YOUR GOAL
Each line below that contains "Given" should be counted; give the total alone.

━━ PROVIDED ENTRIES ━━

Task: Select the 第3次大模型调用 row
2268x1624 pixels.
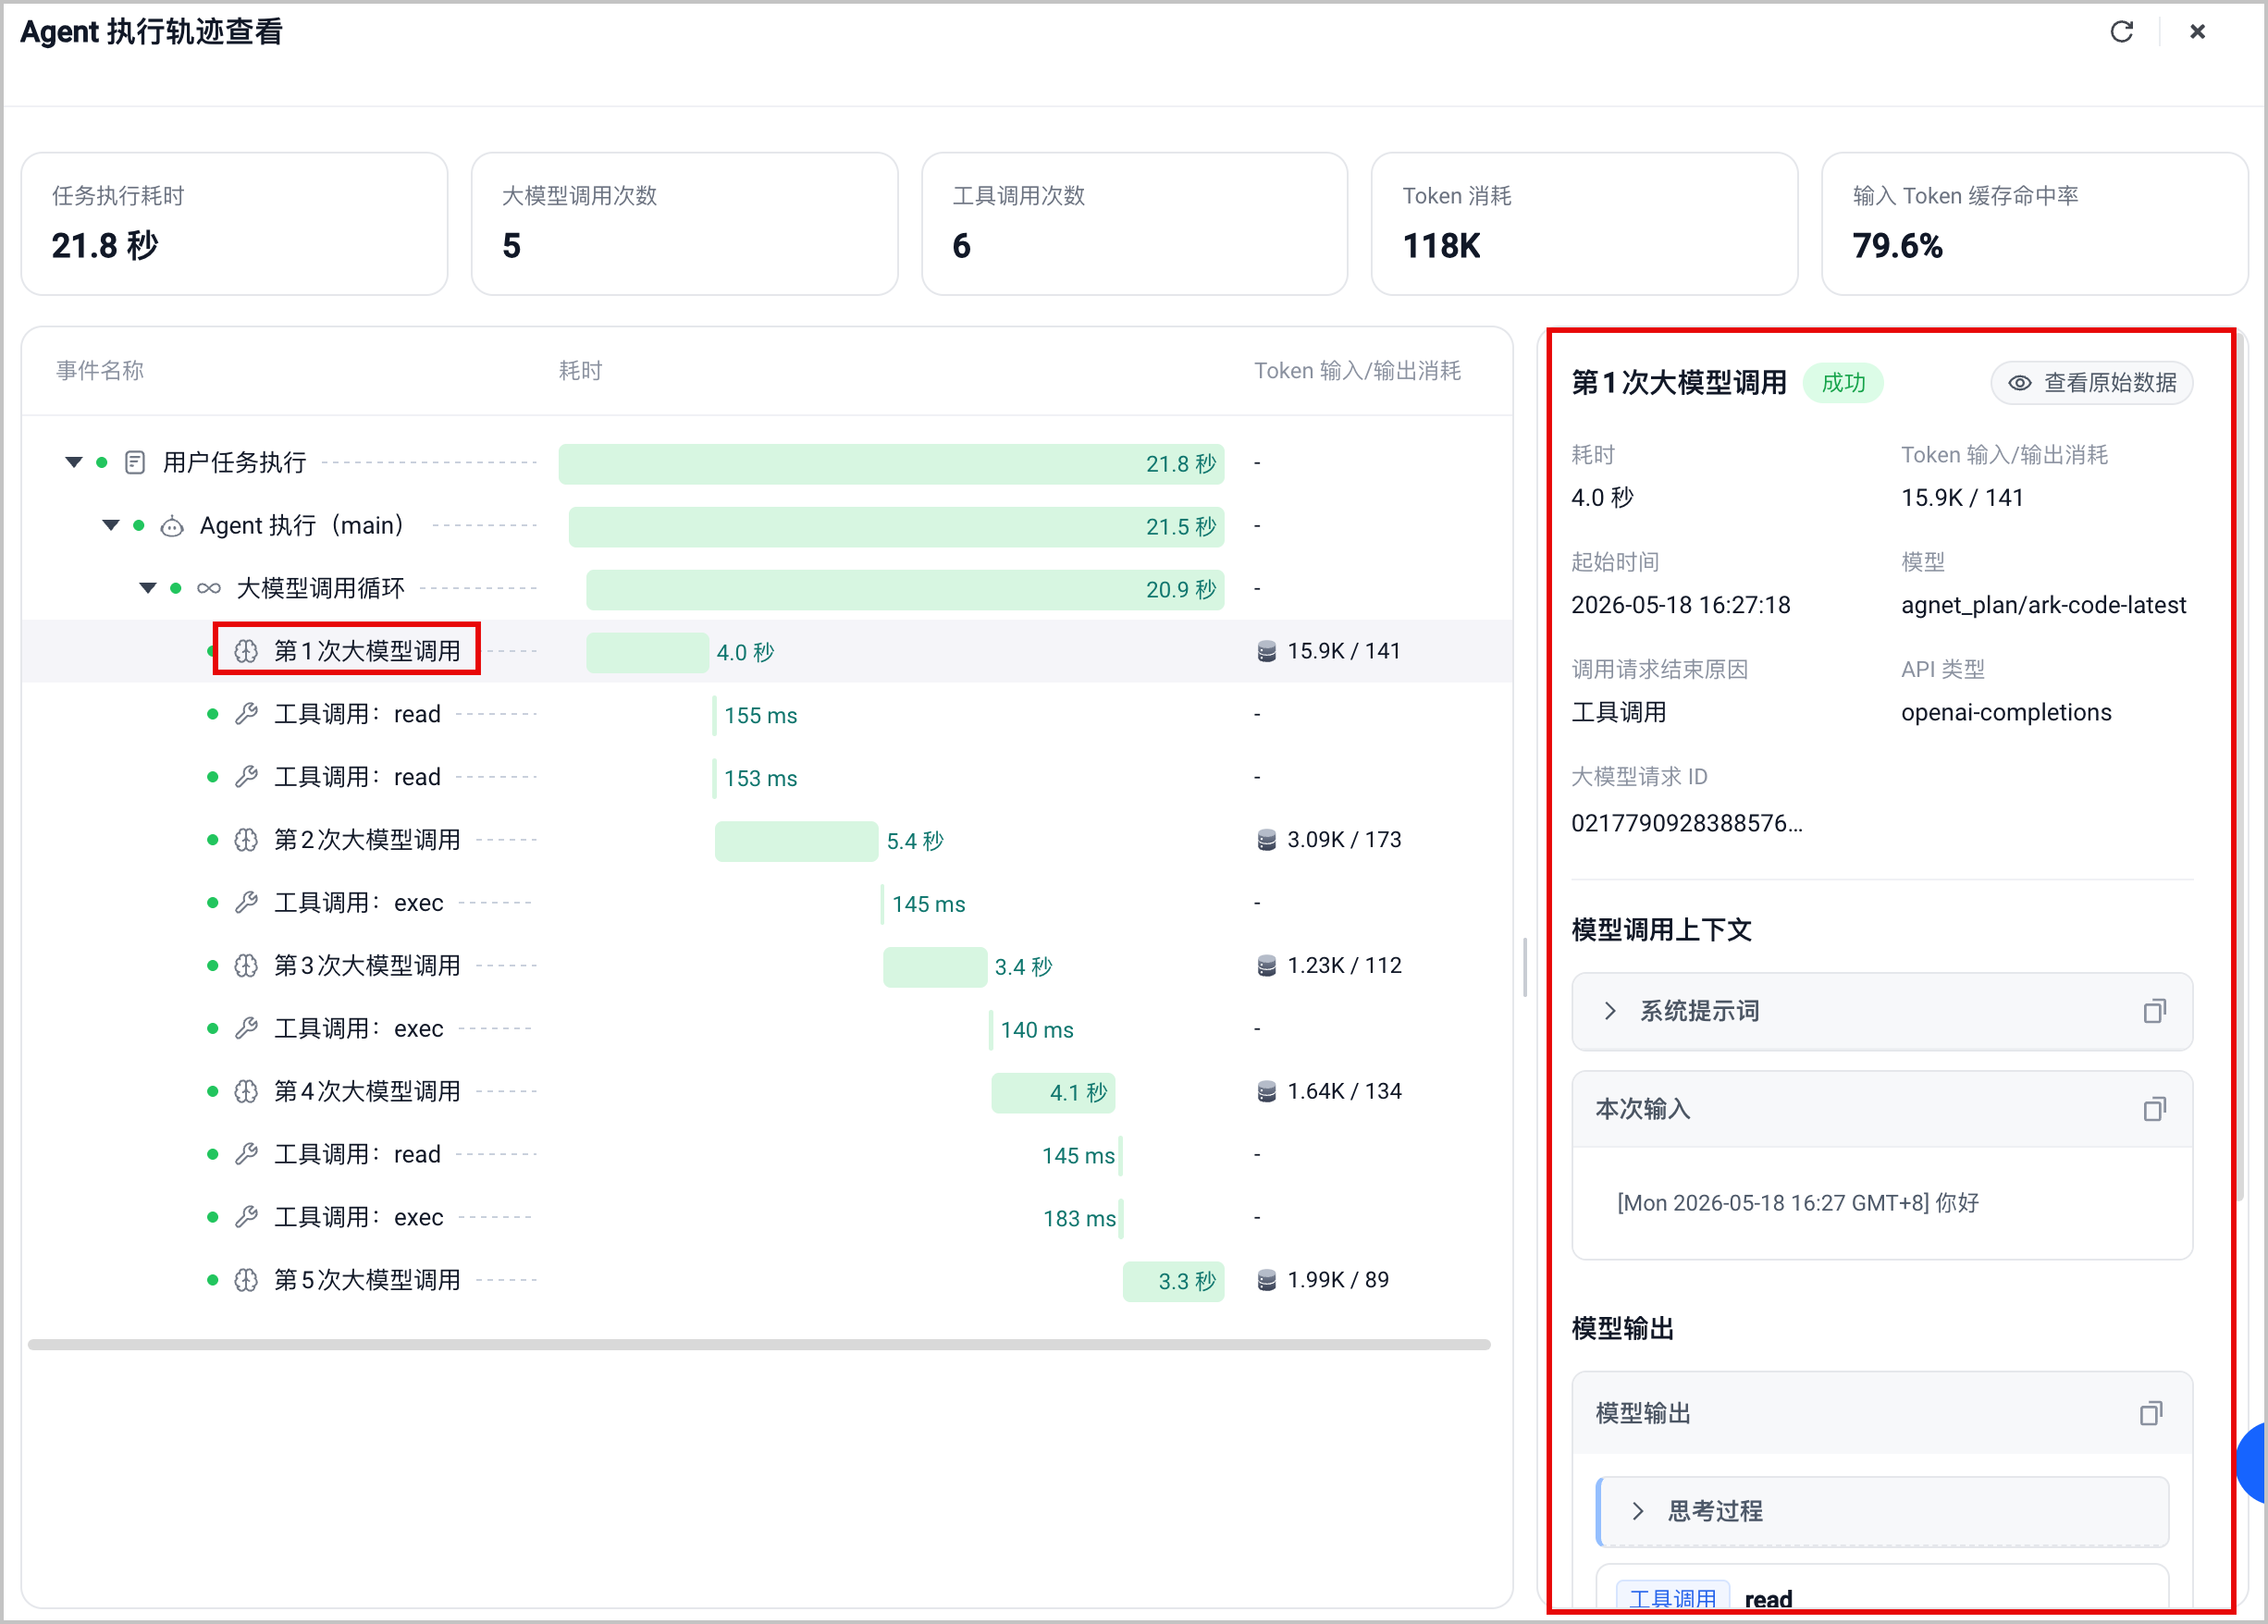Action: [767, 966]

━━━
━━ PROVIDED ENTRIES ━━

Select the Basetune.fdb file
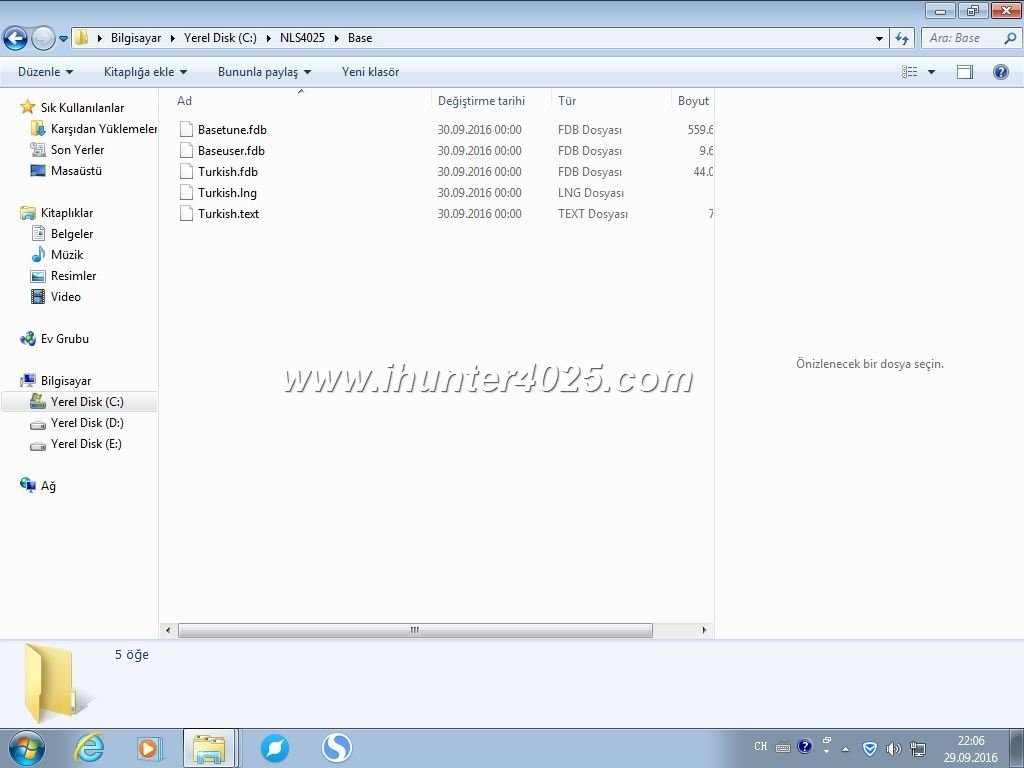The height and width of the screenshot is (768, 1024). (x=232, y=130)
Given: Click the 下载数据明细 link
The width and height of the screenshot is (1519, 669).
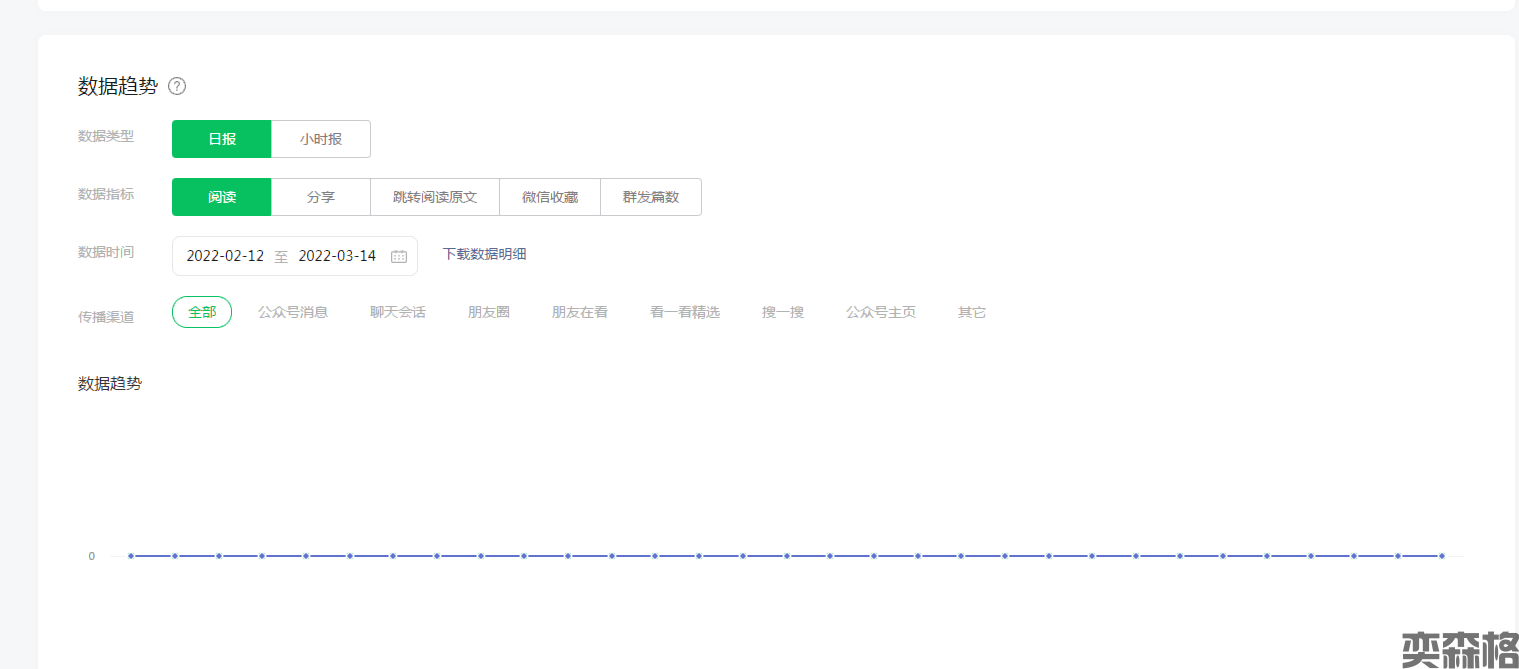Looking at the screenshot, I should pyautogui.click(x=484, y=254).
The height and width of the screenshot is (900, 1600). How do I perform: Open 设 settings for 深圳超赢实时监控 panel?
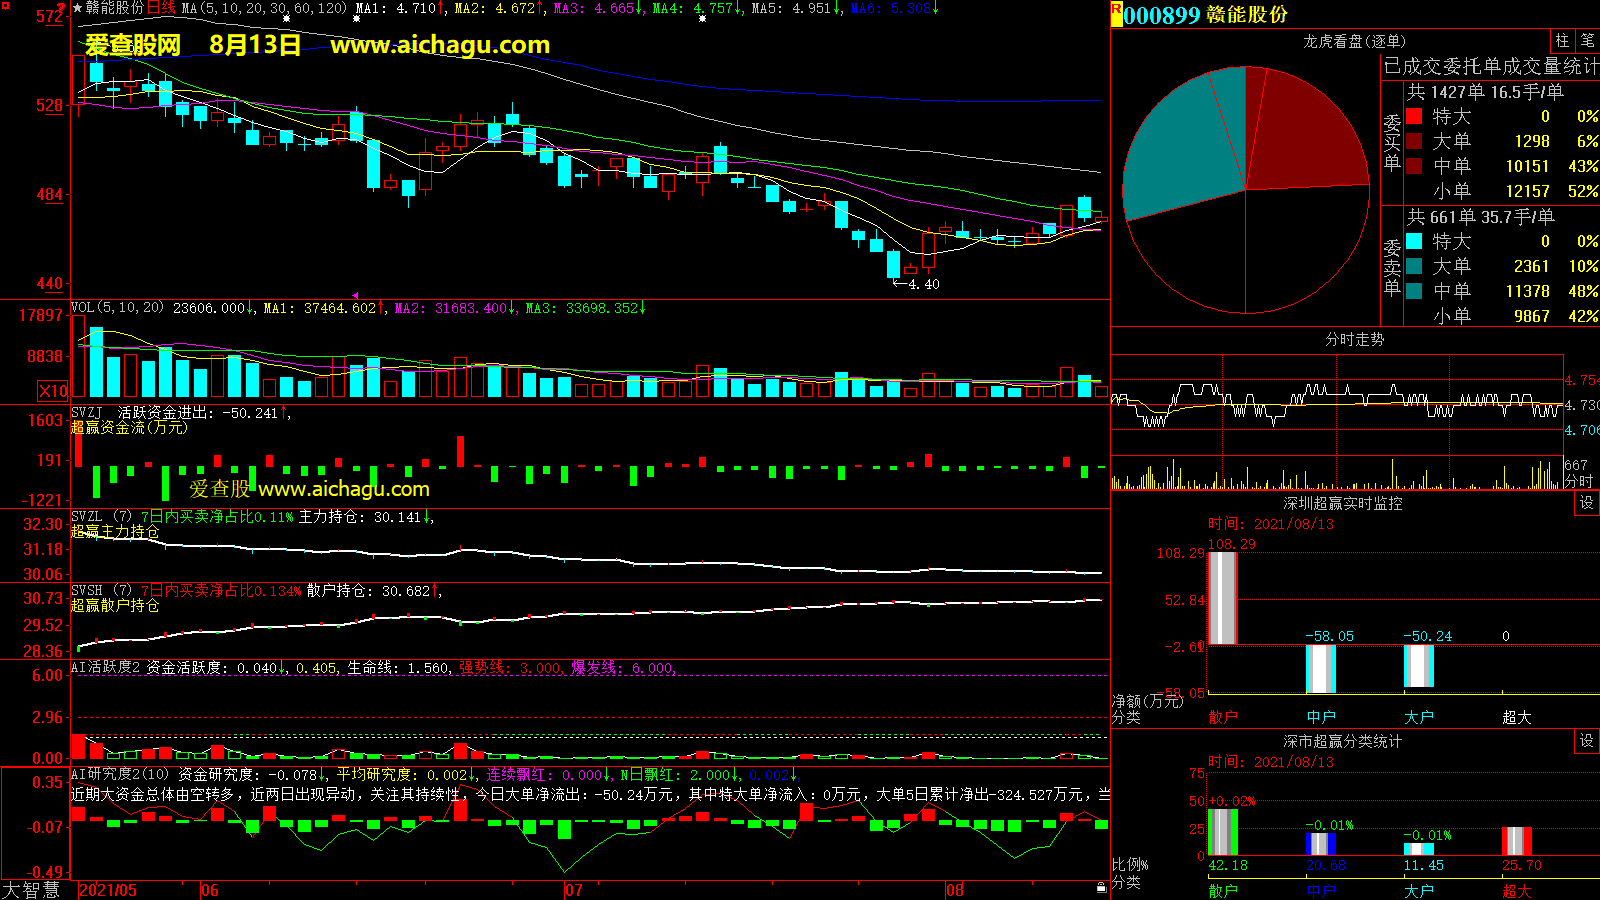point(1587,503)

━━━
━━ PROVIDED ENTRIES ━━

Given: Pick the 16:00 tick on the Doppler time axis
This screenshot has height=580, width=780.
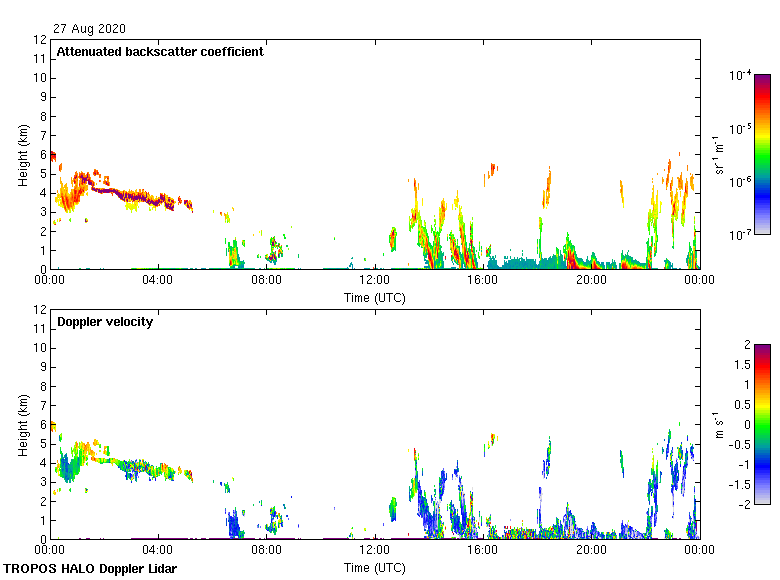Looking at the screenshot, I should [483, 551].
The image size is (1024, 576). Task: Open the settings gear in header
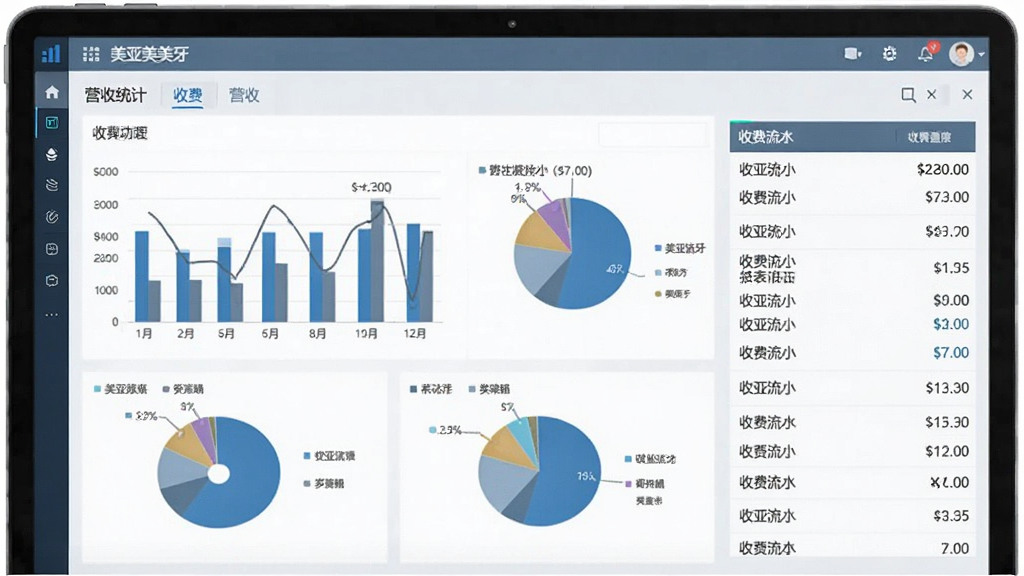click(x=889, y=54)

━━━

ANSWER TO THIS EXERCISE
2